The Mountain Goats Keep Their Mythology Alive with 'Jenny from Thebes'

BY Eric HillPublished Oct 25, 2023

As on long-running cable TV, recurring characters are always welcome on Mountain Goats albums. And just like the crowd-pleasing stunt episodes of any given cable show, occasionally characters pull crossovers, jumping from their given albums and speaking to each other through the shared membrane of their narratives. Such is the case with John Darnielle's Alpha Couple, the drunken duo always on the verge of divorce or dissolution, who popped up again and again in his earliest work before being given a full album of their own with 2003's Tallahassee

It's also the case with Jenny, introduced in her own song on 2002's All Hail West Texas and making occasional pop-up appearances in later songs. With Jenny from Thebes, one of Darnielle's most elusive characters gets her own turn in the spotlight.

Jenny doesn't really live in the spotlight, though. As Darnielle has explained in interviews, she's a figure mostly defined by memory and absence. The kind of friend that is instrumental in times of great turmoil that she either generates or soothes. Opening track and first single "Clean Slate" reaches back to All Hail's "Color in Your Cheeks," where Jenny is den mother to a crash pad that takes in the broken and exhausted from across the globe.
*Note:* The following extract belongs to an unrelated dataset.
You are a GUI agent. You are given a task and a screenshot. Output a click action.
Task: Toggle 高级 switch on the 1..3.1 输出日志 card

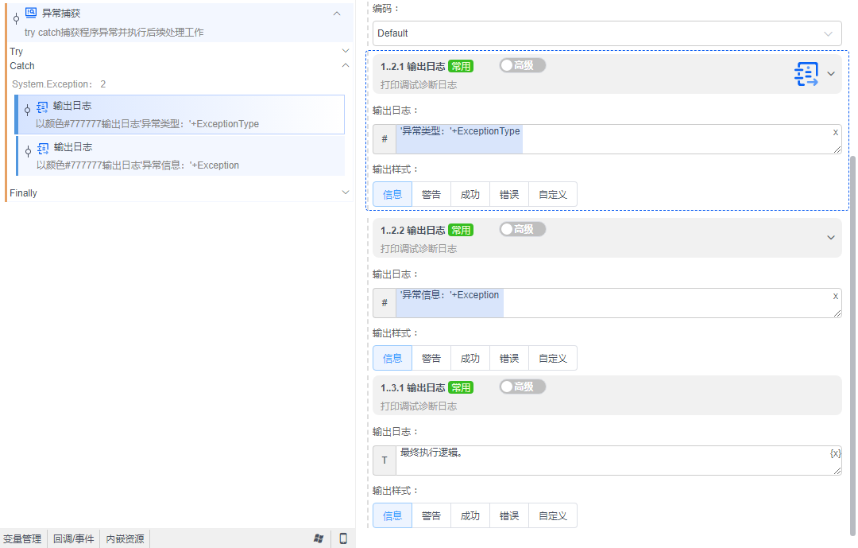coord(522,387)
The relationship between the album's narrator — a past crash pad resident — Jenny and her yellow and black Kawasaki is the framework upon which the rest of the album is built.

While All Hail West Texas was the last of Darnielle's wholly home recorded albums (besides 2020's pandemic outlier Songs for Pierre Chuvin), quickly confessed into his Panasonic RX-FT500, Jenny from Thebes shows off the ever-growing studio savvy and the three piece band who've accompanied him since 2017's Goths. Matt Douglas, the now not-so-new kid on the block, in particular delivers with string and horn arrangements that nail the low-key rock opera aura that the album puts on.

Standout tracks include "Fresh Tattoo," describing Jenny's first encounter with the narrator, introduced modestly by Darnielle at the piano before being joined by Jon Wurster's energetic drum shuffle and gradually lifting skyward as the horns buffet its wings. It's not exactly Bat Out of Hell, but it sure is something. "Same as Cash" is a kind of classic and desperately triumphant Springsteen-adjacent melodrama about the purchase of a motorcycle. It's full of quiet weeping in Wal-Mart parking lots, strings sweeping across empty spaces and some quietly supportive backing vocals by ex-Go-Go Kathy Valentine. 

Perhaps it's just the associative properties, but it feels like Jenny from Thebes manages to truly distill the manic energy of the Mountain Goats' formative phase into a maturing yet vital shape, giving it a place in the upper reaches of their pantheon. It even tosses in a signature "Going to" song, for gosh sakes! In the end Jenny and her narrator largely remain ciphers, but for a while we can ride along with them and share their worries, their communal care and catastrophes, before they ride out beyond the margins of the album, presumably into future songs.